**Exercise instructions**.
Reproduce the lines from the beginning of the word and item position data through the line containing "tap(68, 491)", both included. Omit the pictures.

[Word and item position data]
______
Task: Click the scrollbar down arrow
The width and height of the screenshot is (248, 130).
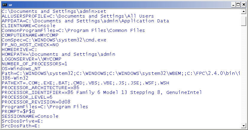Action: click(x=244, y=126)
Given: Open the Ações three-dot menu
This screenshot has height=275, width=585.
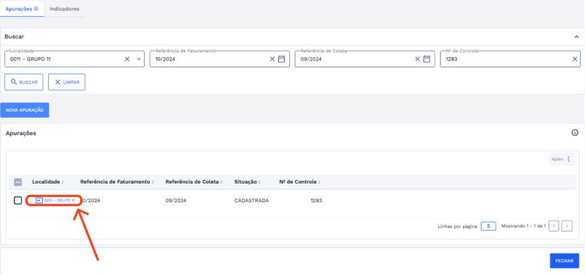Looking at the screenshot, I should [569, 159].
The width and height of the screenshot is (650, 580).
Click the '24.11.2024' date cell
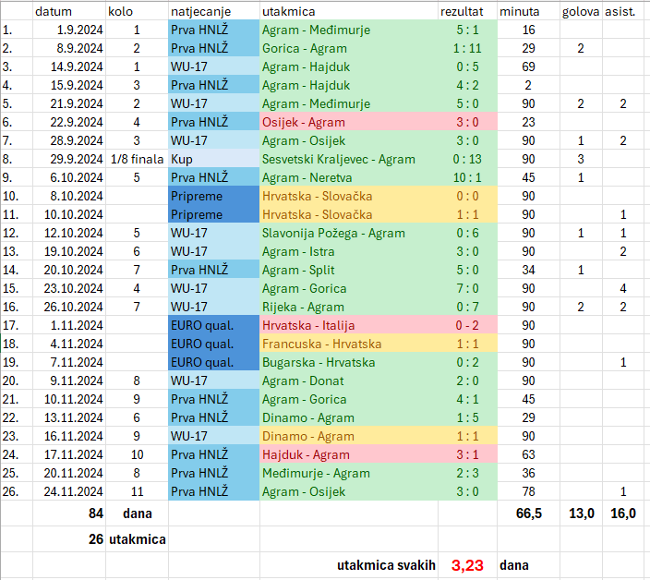tap(68, 491)
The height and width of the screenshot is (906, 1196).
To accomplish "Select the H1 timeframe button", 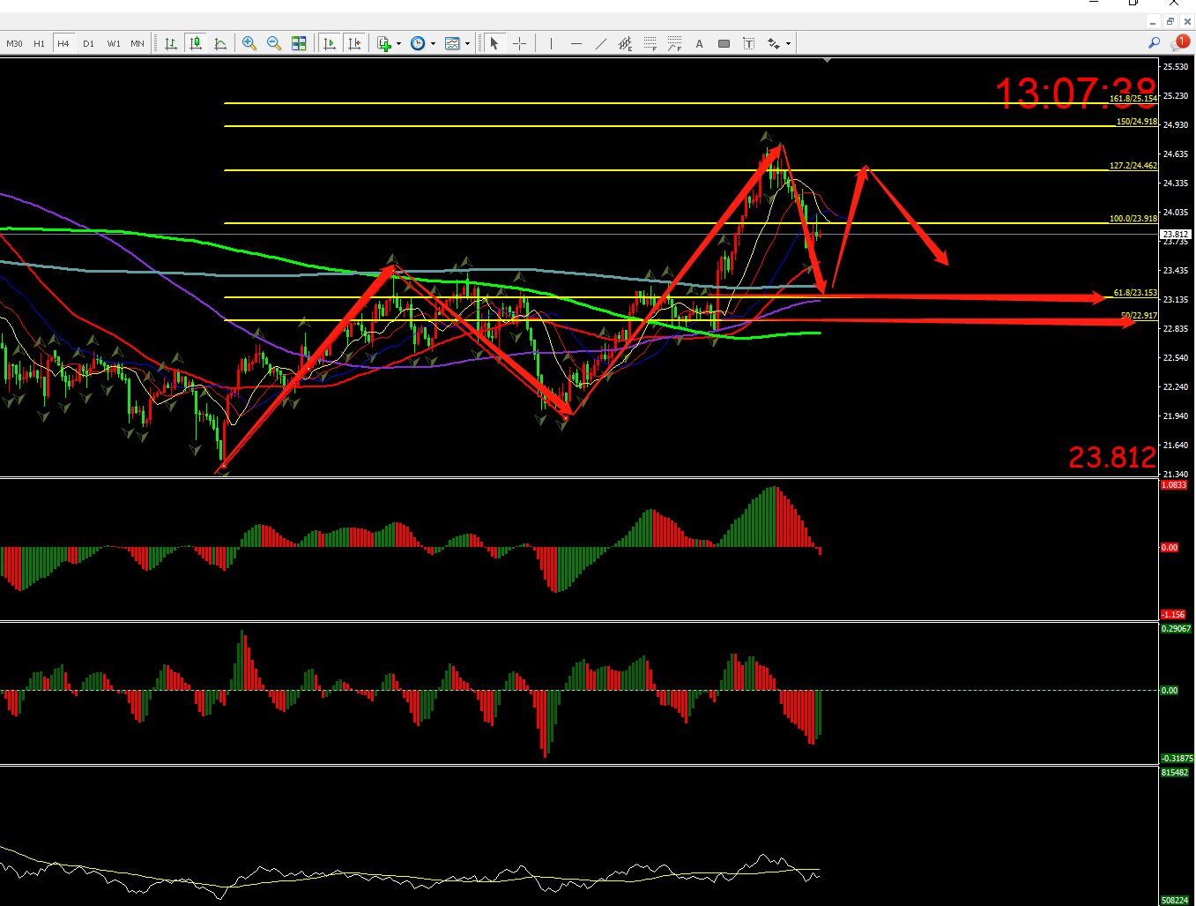I will [x=39, y=43].
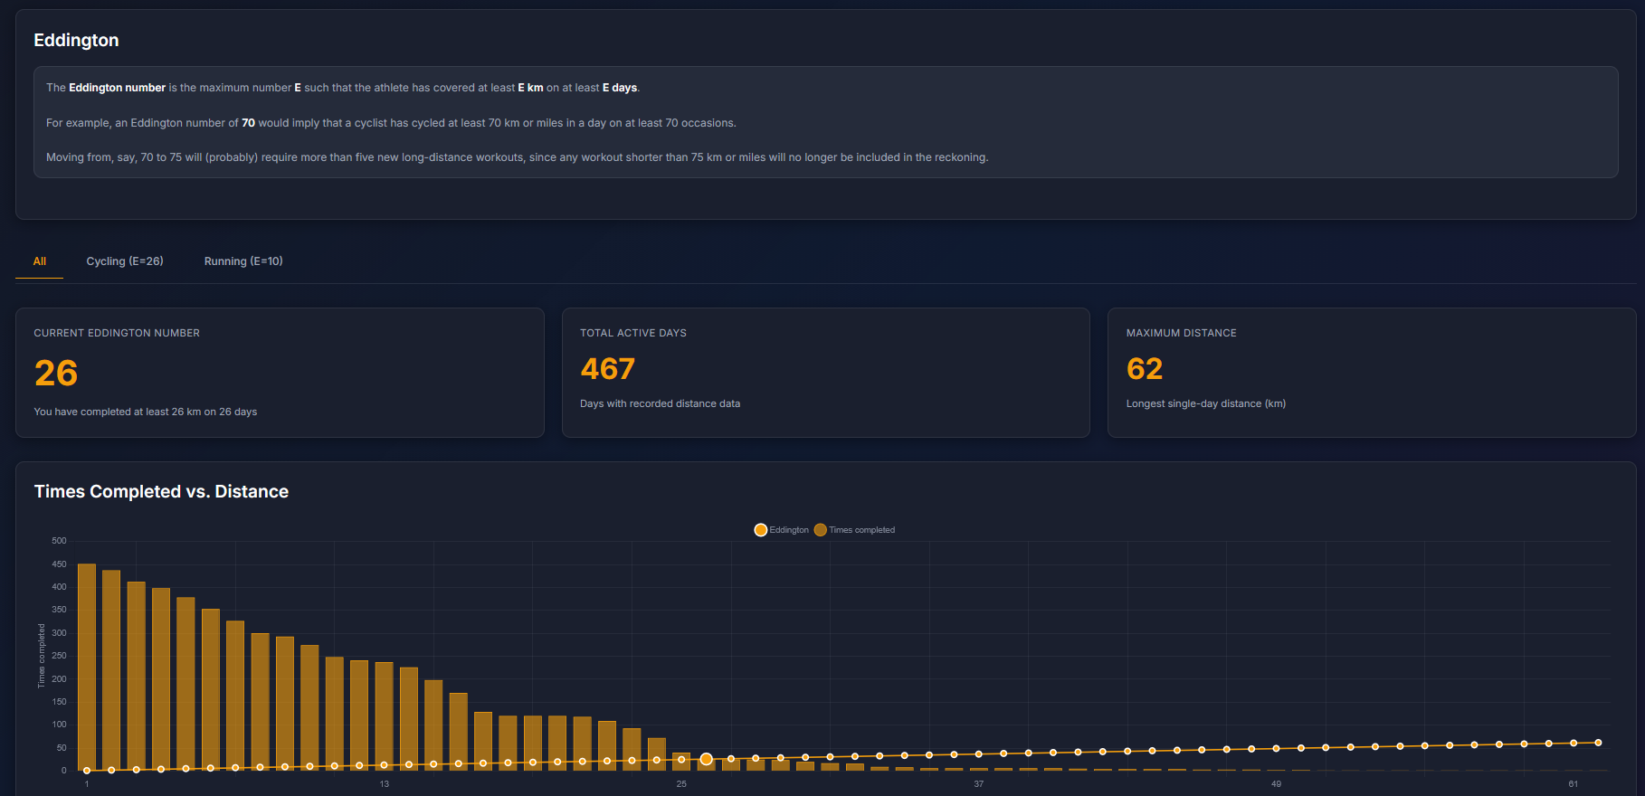1645x796 pixels.
Task: Open the Cycling (E=26) tab
Action: pos(125,261)
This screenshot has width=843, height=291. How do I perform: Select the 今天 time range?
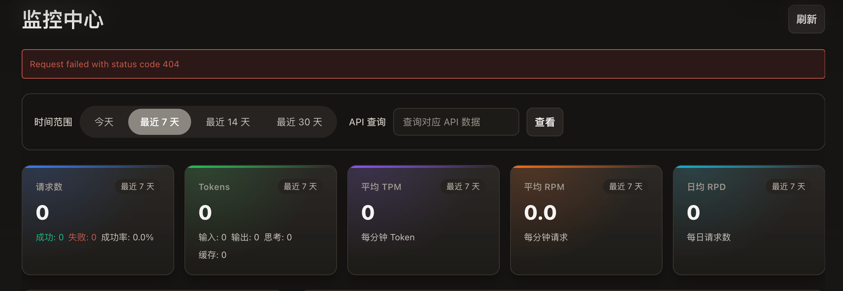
______
**Response to the exercise**.
Task: Click the scrollbar down arrow
The width and height of the screenshot is (248, 130).
Action: click(x=244, y=126)
Given: Open the Ações three-dot menu
This screenshot has height=275, width=585.
Looking at the screenshot, I should [569, 159].
The width and height of the screenshot is (650, 580).
Click the '24.11.2024' date cell
tap(68, 491)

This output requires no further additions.